• [Task to complete]:
Please convert the items, from the line with "Where should I click to: Click the magnifying" up to and including the final line, into a numbered list that leaves out blank lines.

• [Information shown]:

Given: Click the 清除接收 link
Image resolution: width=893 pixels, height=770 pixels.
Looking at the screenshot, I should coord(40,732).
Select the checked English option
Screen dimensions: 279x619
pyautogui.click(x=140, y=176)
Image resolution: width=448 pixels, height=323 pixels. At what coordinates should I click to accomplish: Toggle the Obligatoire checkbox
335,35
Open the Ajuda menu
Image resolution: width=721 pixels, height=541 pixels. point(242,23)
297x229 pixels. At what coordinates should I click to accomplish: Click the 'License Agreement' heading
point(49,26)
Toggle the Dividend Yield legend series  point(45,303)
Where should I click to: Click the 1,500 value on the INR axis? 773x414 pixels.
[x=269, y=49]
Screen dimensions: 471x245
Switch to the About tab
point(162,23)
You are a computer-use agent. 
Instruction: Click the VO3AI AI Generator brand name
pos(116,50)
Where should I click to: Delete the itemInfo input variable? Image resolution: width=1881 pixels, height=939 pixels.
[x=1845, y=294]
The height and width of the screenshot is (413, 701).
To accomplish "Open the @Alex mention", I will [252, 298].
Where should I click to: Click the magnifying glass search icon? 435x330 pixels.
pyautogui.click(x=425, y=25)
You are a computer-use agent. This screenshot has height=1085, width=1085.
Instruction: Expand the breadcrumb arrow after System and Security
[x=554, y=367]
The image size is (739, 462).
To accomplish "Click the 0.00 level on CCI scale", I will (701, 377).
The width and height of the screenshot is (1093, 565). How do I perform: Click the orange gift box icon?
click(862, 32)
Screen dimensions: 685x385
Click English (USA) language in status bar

• [Result of this task]:
1. Where should I click to: Click the magnifying glass search icon? 435x330 pixels.
2. pyautogui.click(x=425, y=25)
3. You are a computer-use agent. This screenshot has height=1085, width=1085.
4. Instruction: Expand the breadcrumb arrow after System and Security
5. [x=554, y=367]
6. The image size is (739, 462).
7. To accomplish "Click the 0.00 level on CCI scale", I will (701, 377).
8. The width and height of the screenshot is (1093, 565). How do I perform: Click the orange gift box icon?
9. click(862, 32)
10. Screen dimensions: 685x385
11. Click English (USA) language in status bar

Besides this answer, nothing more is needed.